Background information
- Born: Trevor Christensen May 12, 1993 (age 33) Denver, Colorado, U.S.
- Genres: Dubstep; trap; tropical house; future bass; pop-punk;
- Occupations: DJ; record producer; musician;
- Instruments: Keyboards; guitar; drums; percussion; sampler;
- Years active: 2014–present
- Labels: Kasaya; Seeking Blue; Gravitas Recordings; Blume; Monstercat;
- Website: saidthesky.com

= Said the Sky =

American DJ and music producer

Trevor Christensen (born May 12, 1993), known professionally as Said the Sky, is an American electronic dance music producer, DJ and musician.

== Early life ==
At the age of 8, Christensen started piano lessons, which he had disliked.
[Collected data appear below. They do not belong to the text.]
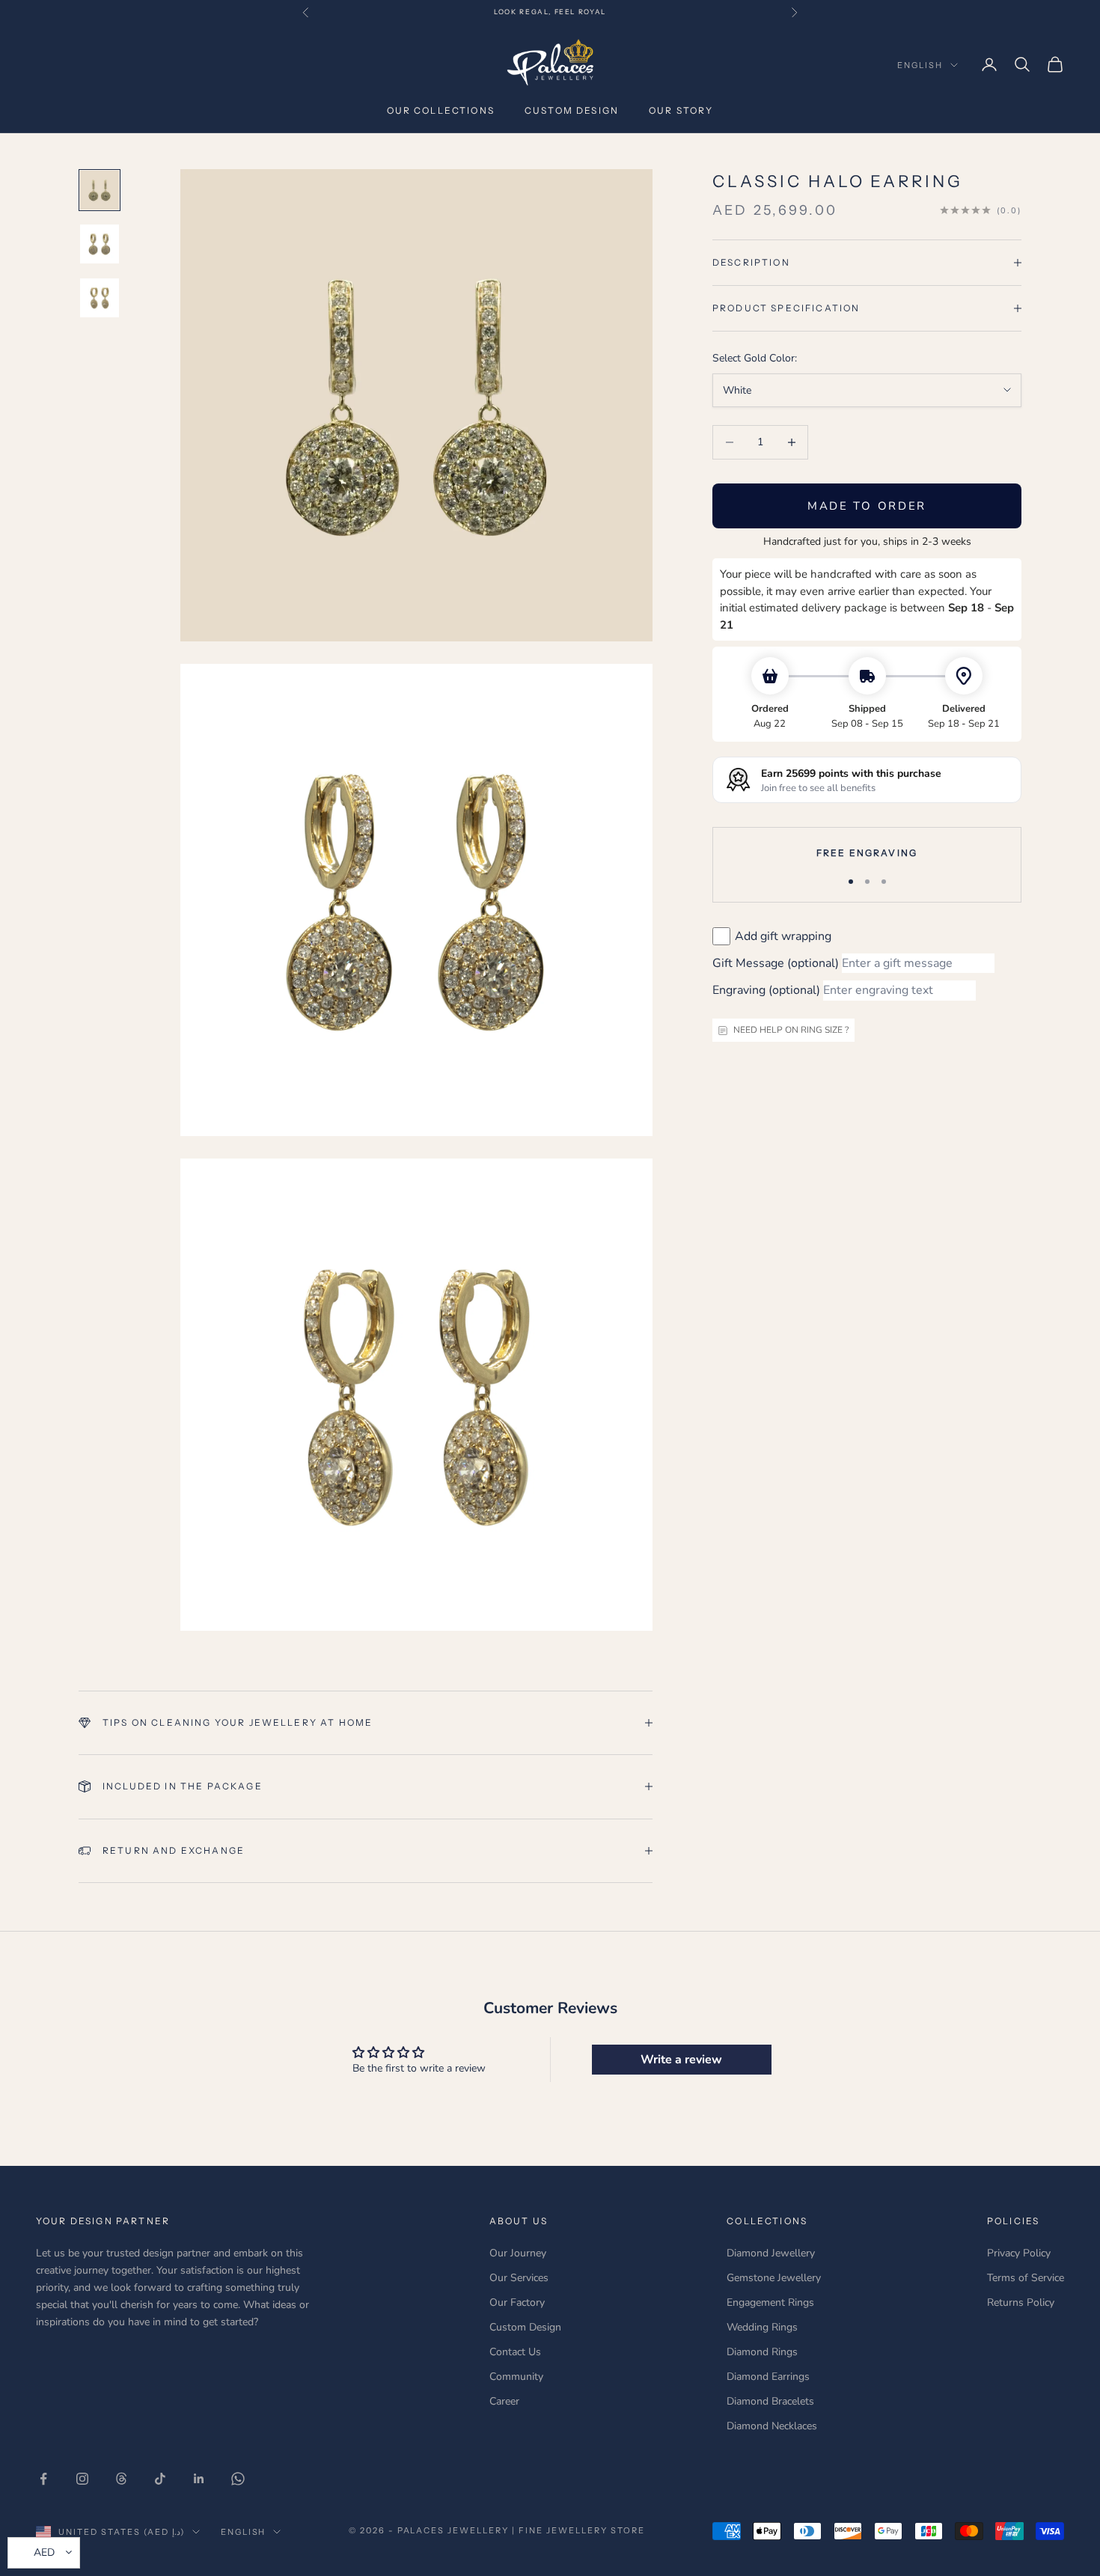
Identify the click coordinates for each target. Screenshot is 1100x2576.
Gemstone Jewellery (774, 2278)
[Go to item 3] (99, 298)
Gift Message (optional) (775, 963)
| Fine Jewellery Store (578, 2530)
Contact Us (515, 2352)
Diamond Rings (762, 2352)
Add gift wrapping (783, 936)
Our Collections (441, 110)
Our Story (681, 110)
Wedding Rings (762, 2327)
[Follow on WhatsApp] (237, 2478)
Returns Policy (1020, 2302)
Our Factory (517, 2302)
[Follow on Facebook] (43, 2478)
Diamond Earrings (768, 2376)
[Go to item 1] (99, 190)
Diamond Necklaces (772, 2426)
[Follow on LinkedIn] (199, 2478)
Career (504, 2401)
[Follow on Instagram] (82, 2478)
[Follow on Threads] (121, 2478)
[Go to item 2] (99, 244)
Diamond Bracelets (770, 2401)
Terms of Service (1025, 2278)
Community (516, 2376)
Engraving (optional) (766, 990)
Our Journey (517, 2253)
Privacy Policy (1019, 2253)
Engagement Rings (770, 2302)
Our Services (519, 2278)
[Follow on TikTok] (160, 2478)
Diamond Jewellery (771, 2253)
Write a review (681, 2059)
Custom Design (572, 110)
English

He quit the lessons after several years but later rejoined it while he was in middle school, along picking up other instruments to learn. He first got into electronic dance music by learning about the production at a Digital Audio Production class in high school.

Christensen uses Ableton Live to produce music. Previously, he used Logic Pro. He attended Berklee College Of Music where he took a lot of beginner/intermediate courses such as music theory, ear training and lessons, prior to launching the 'Said the Sky' project, despite failing to participate in their production program.

== Music career ==
=== 2014: Debut extended play ===
Christensen was signed by Phase Management, who he was introduced to at a music festival in the summer of 2014. He knew and was inspired by some of the artists under Phase Management, which motivated him to sign for them.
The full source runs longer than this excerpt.